Several versions of the path-based algorithm for strongly connected components have been proposed over the years and are surveyed below. There may be others I don't know of! For completeness note Bob Tarjan's original SC algorithm from 1972 [T]. 1

Paul Purdom [P] included an SC algorithm in his 1970 paper on computing the transitive closure. The algorithm uses an array Stack for
            "a list of nodes on the path being investigated for cycles",
and the path is grown depth-first. Cycles are contracted when they are discovered, thus maintaining the path.
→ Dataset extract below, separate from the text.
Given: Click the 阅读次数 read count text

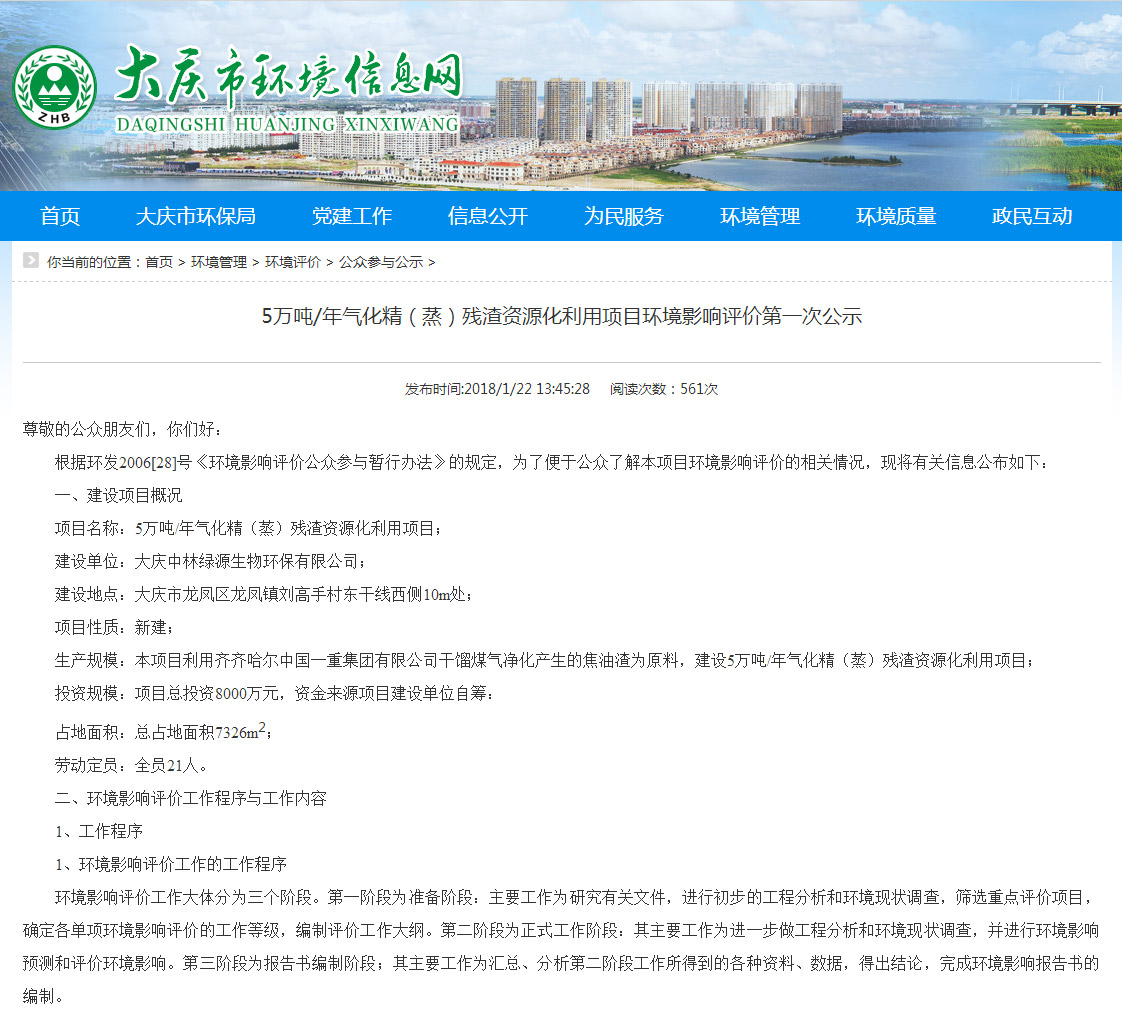Looking at the screenshot, I should pyautogui.click(x=664, y=389).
Since transitive closure time is superlinear, optimizing the SC algorithm wasn't necessary, and the contraction is done by simply combining adjacency lists.

In 1971 Ian Munro [M] stated the path-based SC algorithm. Contraction is done using a disjoint set-union algorithm. The paper cites the strategy of merging the smaller set into the larger, giving the algorithm a time bound of O(m+n log n). The faster set merging algorithms developed later improve the time bound, and in fact using the incremental tree set merging algorithm of [GT] gives linear running time O(m+n).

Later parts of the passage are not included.